= What you have to do =
The answer must be every line of the records below that contains the word "computer", copied out.

= Collected data entries =
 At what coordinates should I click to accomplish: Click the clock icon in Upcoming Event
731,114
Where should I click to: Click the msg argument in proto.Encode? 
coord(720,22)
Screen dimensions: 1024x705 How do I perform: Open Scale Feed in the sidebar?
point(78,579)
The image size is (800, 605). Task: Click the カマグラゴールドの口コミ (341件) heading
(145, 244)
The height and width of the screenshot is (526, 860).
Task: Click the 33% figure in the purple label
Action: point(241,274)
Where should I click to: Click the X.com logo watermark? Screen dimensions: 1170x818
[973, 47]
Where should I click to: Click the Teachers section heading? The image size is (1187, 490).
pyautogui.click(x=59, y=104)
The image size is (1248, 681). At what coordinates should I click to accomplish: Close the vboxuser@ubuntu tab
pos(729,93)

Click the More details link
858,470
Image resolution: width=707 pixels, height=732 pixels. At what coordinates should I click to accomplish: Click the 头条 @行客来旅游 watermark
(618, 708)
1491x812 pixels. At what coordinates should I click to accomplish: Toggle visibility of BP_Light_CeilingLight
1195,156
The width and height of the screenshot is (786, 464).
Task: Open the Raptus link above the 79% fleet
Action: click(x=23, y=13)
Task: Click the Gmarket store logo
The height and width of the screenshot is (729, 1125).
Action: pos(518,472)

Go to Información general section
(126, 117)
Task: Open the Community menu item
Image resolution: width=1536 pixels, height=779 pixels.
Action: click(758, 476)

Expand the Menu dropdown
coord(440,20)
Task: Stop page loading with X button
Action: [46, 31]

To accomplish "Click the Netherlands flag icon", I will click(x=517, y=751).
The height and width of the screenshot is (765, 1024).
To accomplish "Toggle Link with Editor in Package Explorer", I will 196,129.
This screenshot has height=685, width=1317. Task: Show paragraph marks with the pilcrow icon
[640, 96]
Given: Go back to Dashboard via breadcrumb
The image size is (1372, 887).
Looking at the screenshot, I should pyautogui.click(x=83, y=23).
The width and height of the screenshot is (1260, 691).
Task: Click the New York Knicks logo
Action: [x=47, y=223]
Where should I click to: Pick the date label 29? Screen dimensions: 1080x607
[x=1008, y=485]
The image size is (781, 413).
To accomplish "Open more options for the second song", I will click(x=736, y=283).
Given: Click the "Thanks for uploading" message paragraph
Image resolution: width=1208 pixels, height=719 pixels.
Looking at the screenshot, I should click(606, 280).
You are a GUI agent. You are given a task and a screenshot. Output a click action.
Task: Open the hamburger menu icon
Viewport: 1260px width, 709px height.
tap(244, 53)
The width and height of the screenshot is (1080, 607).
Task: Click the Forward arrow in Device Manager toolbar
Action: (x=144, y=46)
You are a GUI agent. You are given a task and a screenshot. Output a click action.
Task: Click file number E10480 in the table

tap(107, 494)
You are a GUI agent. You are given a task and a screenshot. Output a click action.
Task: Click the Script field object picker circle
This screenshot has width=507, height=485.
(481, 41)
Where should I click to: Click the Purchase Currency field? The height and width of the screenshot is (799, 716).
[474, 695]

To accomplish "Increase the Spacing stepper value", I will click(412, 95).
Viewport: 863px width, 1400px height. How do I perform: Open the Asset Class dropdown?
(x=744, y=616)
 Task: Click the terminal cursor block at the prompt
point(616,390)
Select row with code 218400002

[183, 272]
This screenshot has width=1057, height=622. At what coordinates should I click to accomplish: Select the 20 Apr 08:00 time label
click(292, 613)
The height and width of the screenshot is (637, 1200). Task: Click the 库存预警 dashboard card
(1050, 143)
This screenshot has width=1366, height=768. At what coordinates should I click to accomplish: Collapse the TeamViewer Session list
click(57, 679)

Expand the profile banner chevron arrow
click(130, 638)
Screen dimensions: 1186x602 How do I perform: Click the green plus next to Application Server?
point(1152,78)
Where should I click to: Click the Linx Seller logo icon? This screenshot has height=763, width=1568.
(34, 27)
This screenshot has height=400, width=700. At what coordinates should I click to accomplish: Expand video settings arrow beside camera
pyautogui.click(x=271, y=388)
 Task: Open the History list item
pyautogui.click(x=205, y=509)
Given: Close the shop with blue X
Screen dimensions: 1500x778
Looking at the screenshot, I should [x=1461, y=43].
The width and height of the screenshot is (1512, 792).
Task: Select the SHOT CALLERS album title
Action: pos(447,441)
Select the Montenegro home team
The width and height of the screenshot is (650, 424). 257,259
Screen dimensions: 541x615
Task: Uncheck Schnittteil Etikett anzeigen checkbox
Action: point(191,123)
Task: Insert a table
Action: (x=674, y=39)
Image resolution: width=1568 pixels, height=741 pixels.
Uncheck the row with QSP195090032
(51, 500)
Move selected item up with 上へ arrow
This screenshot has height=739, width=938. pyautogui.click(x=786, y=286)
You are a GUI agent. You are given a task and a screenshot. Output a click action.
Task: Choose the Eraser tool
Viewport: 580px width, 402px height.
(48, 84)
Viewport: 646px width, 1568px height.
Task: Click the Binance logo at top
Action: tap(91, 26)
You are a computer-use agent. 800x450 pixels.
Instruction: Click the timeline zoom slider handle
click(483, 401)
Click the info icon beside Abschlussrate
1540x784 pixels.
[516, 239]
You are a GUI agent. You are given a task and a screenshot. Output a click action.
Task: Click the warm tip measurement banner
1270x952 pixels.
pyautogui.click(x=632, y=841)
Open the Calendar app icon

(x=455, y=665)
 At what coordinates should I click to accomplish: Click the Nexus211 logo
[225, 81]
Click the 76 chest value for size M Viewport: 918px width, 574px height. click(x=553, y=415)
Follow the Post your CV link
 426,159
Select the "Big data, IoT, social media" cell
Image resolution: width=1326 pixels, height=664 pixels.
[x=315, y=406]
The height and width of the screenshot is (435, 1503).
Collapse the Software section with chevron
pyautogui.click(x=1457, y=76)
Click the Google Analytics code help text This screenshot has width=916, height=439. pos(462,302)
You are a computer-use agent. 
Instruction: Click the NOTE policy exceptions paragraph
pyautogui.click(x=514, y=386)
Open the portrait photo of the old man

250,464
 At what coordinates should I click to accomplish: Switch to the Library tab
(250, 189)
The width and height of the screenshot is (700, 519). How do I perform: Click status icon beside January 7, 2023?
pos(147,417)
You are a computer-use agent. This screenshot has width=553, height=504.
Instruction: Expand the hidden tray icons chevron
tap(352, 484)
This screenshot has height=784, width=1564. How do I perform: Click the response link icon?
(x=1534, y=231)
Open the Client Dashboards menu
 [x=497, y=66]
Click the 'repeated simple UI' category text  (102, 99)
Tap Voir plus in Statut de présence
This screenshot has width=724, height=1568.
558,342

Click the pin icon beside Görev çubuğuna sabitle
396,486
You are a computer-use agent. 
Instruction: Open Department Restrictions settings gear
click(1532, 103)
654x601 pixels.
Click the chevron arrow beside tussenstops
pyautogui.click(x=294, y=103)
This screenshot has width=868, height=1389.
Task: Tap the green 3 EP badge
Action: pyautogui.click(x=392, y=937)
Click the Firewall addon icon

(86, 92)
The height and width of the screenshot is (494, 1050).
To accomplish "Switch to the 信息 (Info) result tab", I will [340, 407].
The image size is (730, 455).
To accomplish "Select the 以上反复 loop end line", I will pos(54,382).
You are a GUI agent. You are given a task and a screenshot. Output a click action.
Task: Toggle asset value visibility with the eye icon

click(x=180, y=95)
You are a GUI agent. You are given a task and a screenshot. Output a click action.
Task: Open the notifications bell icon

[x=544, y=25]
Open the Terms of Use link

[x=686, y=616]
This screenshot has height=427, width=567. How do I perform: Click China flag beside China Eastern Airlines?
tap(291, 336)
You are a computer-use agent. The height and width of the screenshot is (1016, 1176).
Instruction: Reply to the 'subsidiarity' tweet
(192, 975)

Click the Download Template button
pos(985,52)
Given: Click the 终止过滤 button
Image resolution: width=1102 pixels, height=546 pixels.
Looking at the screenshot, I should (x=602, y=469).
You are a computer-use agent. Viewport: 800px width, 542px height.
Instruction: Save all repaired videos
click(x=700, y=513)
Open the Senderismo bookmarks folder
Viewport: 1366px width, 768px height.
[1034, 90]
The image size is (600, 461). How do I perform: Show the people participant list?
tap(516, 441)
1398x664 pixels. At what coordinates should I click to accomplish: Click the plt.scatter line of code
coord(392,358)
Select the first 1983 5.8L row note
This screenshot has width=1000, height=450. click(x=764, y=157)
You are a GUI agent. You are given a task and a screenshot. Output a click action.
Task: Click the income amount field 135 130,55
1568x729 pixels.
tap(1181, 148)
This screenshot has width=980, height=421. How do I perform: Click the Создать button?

= Answer =
You are a computer-use agent. 800x450 pixels.
You are a computer-use agent. 
You are a computer-use agent. This screenshot has width=553, height=504.
You are a computer-use agent. 
You are a computer-use agent. The height and width of the screenshot is (1016, 1176).
You are a computer-use agent. Viewport: 800px width, 542px height.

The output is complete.